Provided passage:
##############################

How Do You Calculate Total Impedance in a Tuned R-LC Circuit?

[bizuputyi]

Homework Statement

Given data of the given tuned R-LC circuit:

$Q=1000$
$f_{resonance} = 1MHz$
$I = 15 \mu A$
$V_{s} = 2.5V$
$R_{L} = 10kΩ$
$C=2nF$

Calculate the bandwidth, half-power frequencies, the value of R and L.
Estimate the impedance offered to the supply at resonance and at the frequencies of $\pm$2% from resonance.

##############################

Instructions:
A) List every quantity given as data in the circuit problem, along with its value.
B) Continue the circuit problem from the point where it stops.

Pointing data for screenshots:
##############################

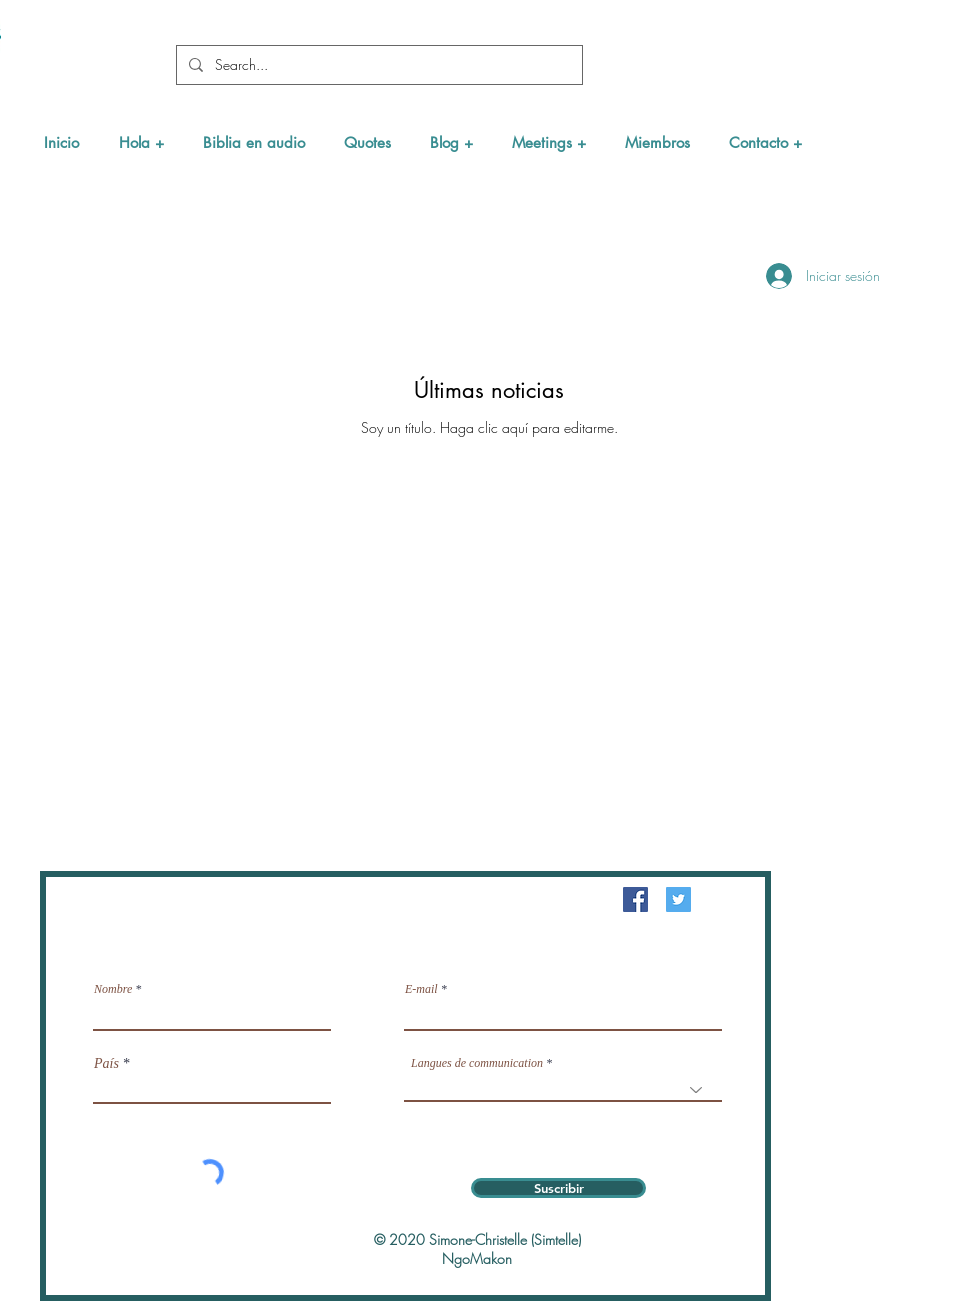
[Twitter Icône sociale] (678, 899)
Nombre (113, 989)
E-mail (421, 989)
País (106, 1064)
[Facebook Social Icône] (635, 899)
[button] (141, 142)
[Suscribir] (558, 1188)
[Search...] (377, 65)
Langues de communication (477, 1063)
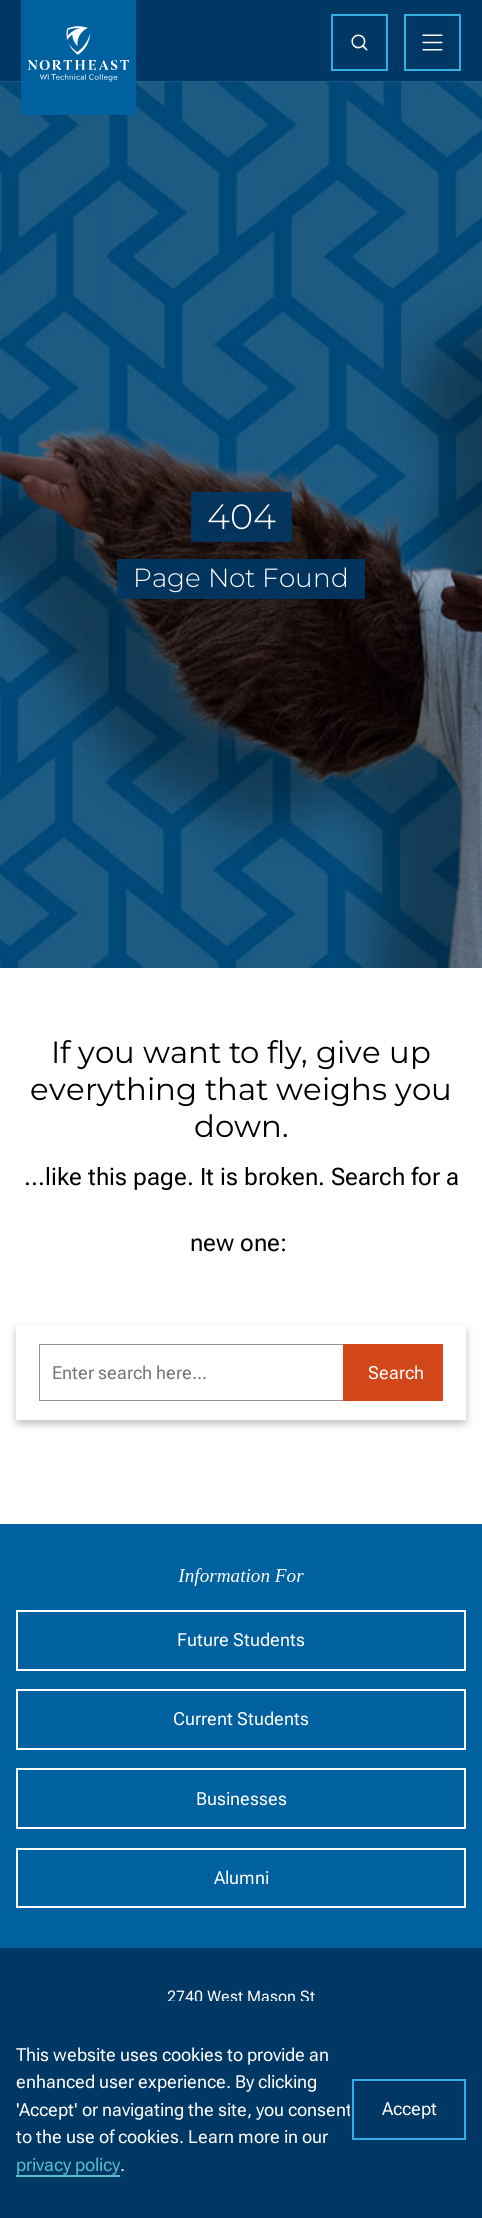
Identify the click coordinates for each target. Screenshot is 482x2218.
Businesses (241, 1798)
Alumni (241, 1877)
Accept (409, 2108)
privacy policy (68, 2164)
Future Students (241, 1639)
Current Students (241, 1718)
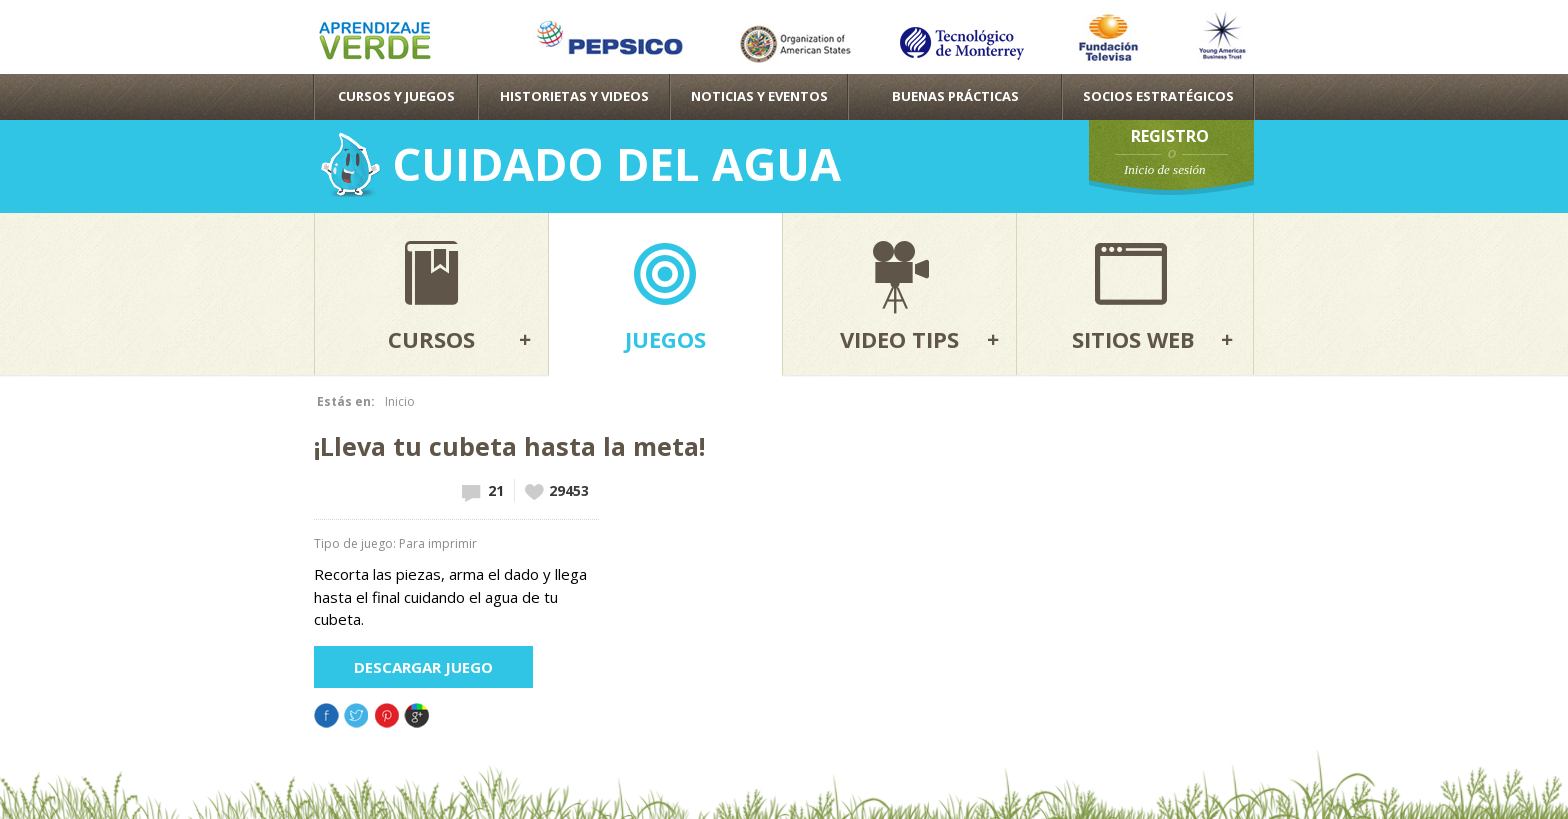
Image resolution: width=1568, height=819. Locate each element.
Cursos (431, 339)
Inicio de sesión (1165, 169)
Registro (1170, 136)
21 (496, 490)
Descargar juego (423, 667)
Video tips (899, 339)
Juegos (665, 339)
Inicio (400, 401)
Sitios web (1133, 339)
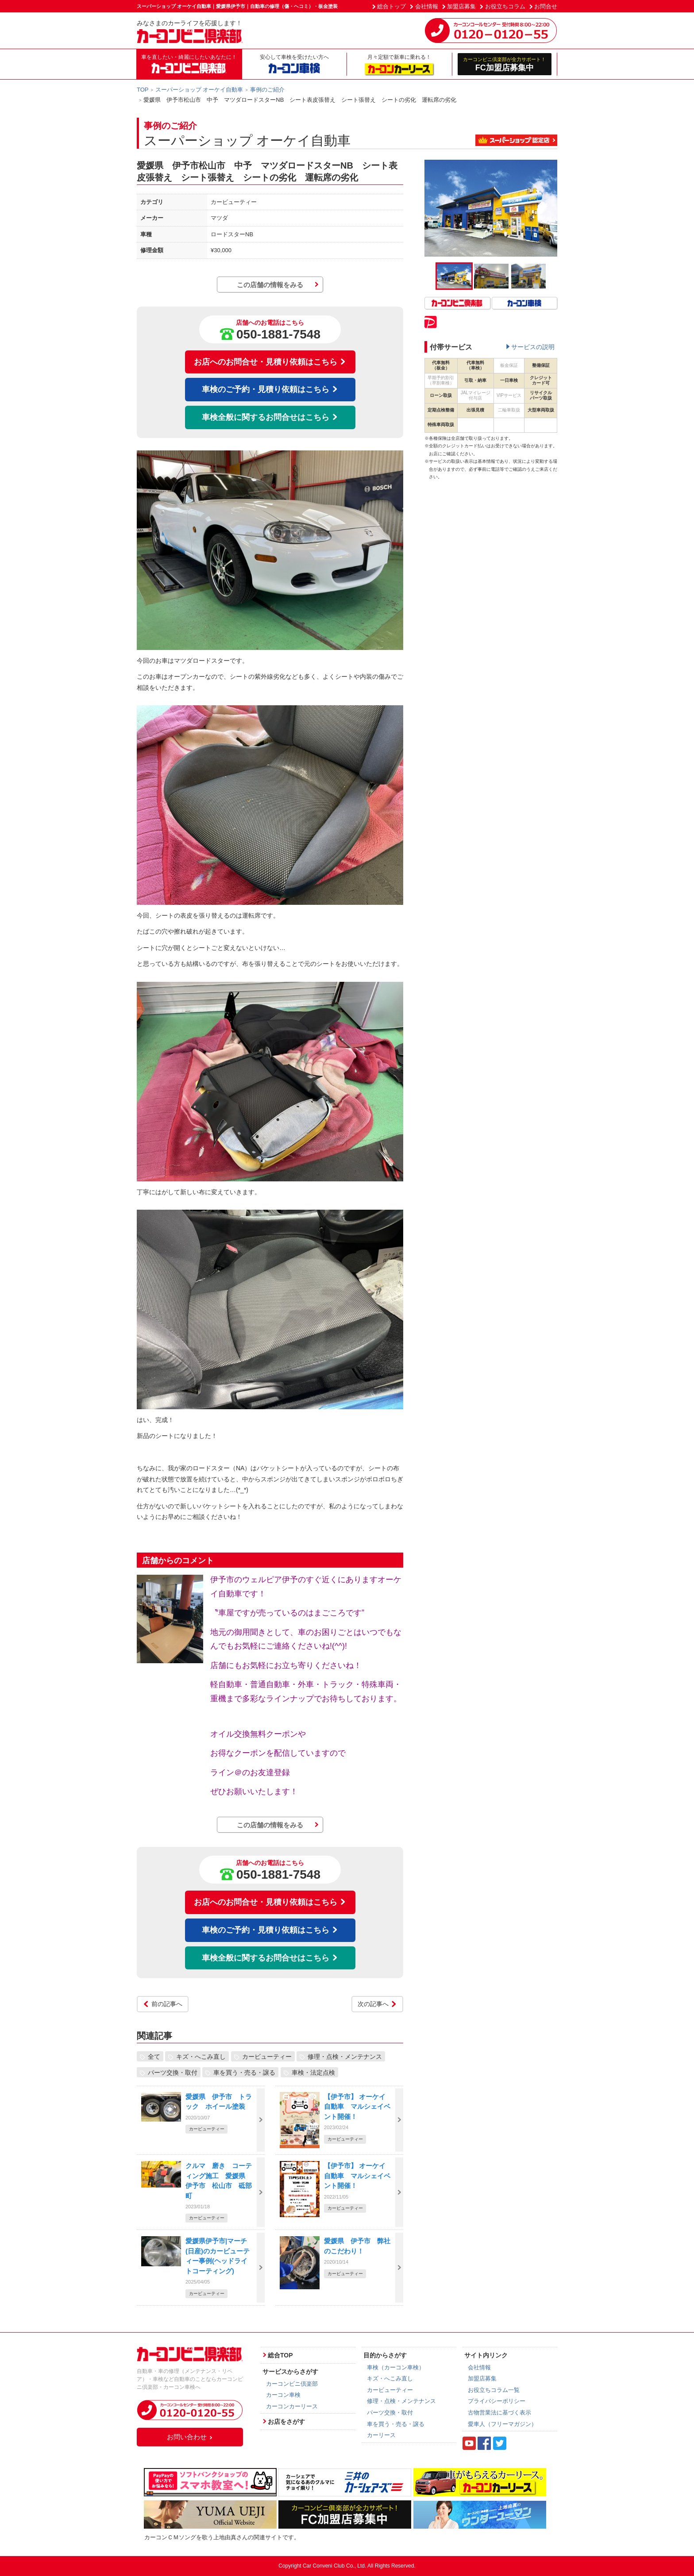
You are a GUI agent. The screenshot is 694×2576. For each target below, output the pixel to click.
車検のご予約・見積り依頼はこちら (270, 389)
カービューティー (267, 2056)
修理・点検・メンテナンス (345, 2056)
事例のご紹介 (267, 89)
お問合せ (545, 6)
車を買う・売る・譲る (244, 2072)
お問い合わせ (190, 2437)
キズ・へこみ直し (201, 2056)
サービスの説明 (533, 346)
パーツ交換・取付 (172, 2072)
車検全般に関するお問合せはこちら (270, 417)
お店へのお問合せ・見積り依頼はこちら (270, 362)
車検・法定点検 (313, 2072)
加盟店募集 (461, 6)
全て (154, 2056)
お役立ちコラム (505, 6)
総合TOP (280, 2355)
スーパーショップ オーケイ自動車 (199, 89)
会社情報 (426, 6)
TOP (143, 89)
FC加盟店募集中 (505, 64)
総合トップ (391, 6)
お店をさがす (286, 2421)
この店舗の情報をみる (270, 284)
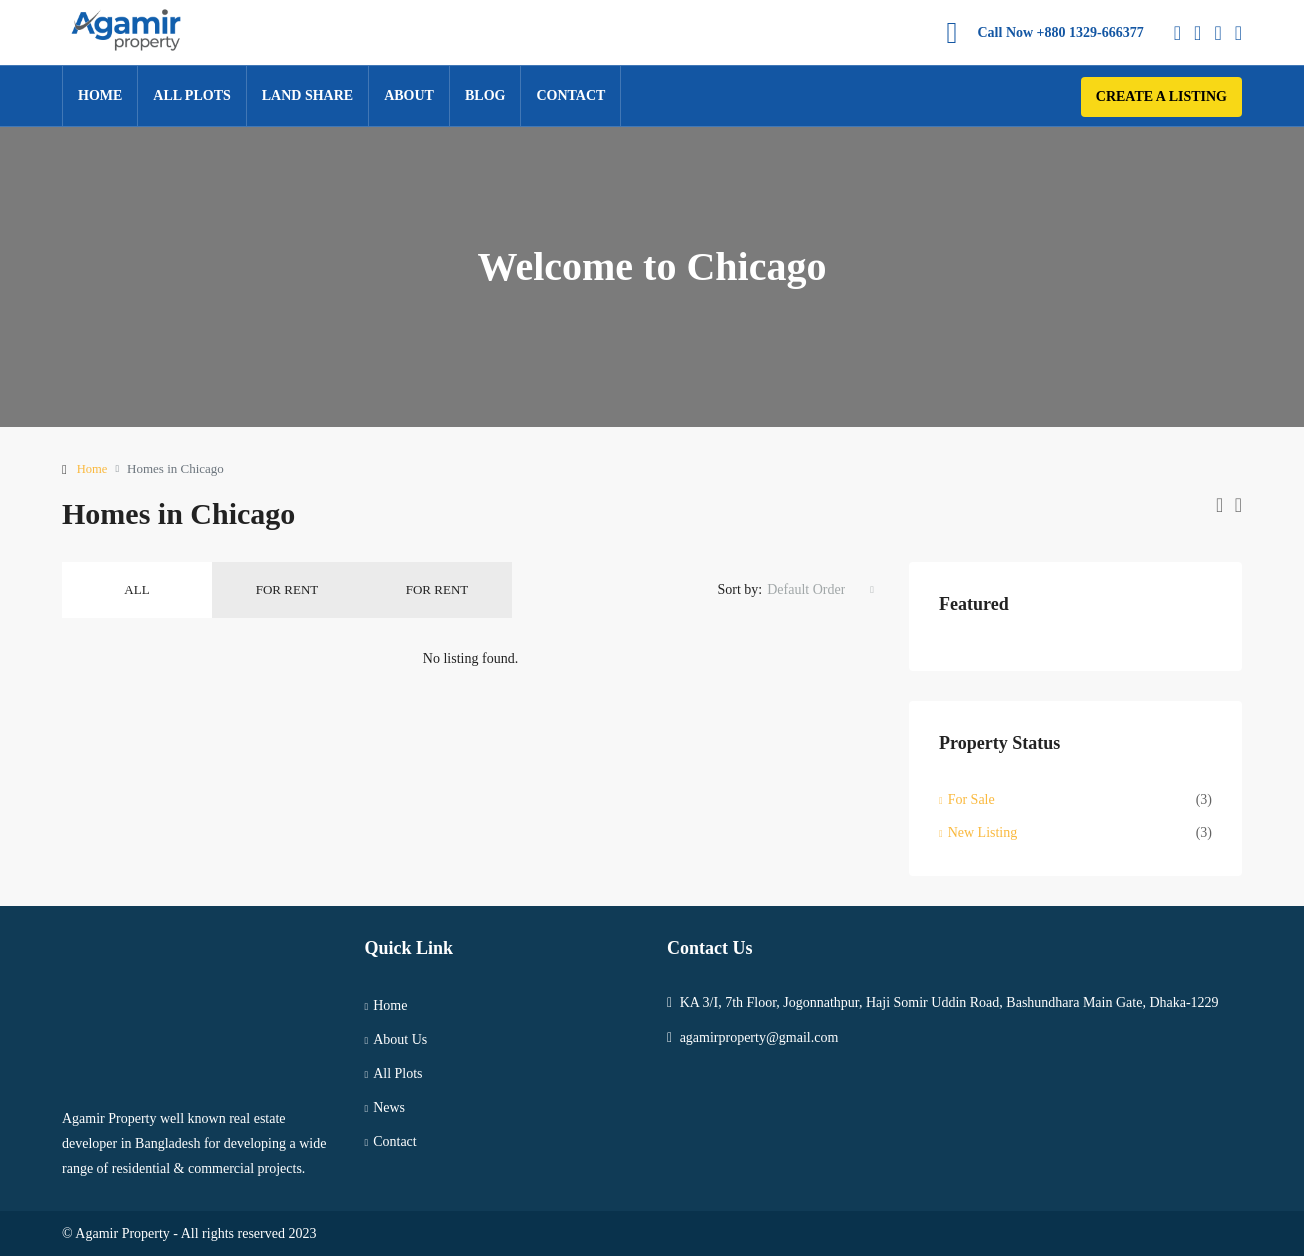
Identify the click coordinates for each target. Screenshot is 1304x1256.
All (136, 589)
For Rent (287, 589)
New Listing (983, 832)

##############################

Written responses:
A)
Q = 1000
f_resonance = 1 MHz
I = 15 μA
V_s = 2.5 V
R_L = 10 kΩ
C = 2 nF

B)
Homework Equations

$BW = \frac{f_{r}}{Q}$

$f_{lower}=f_{r} \Big( \sqrt{\frac{1}{4Q^2}+1}-\frac{1}{2Q} \Big)$

$f_{upper}=f_{r} \Big( \sqrt{\frac{1}{4Q^2}+1}+\frac{1}{2Q} \Big)$

$f_{r}=\frac{1}{2\Pi} \sqrt{\frac{1}{LC}}$

$Q=\frac{2\Pi f_{r}L}{R}$

$R_{dynamic}=RQ^2$

$\frac{Z}{R_{D}}=\frac{1}{1+j2Q\frac{δf}{f_{r}}}$

The Attempt at a Solution

$BW=1000Hz$

$f_{lower}=999.5kHz$

$f_{upper}=1000.5kHz$

$L=25.33 \mu A$

$R=0.159Ω$

Do these calculations appear to be correct?

I'm struggling to find total impedance of the circuit, although I have some idea:

Is it simply $Z=\frac{V_{s}}{I}=166.67kΩ$?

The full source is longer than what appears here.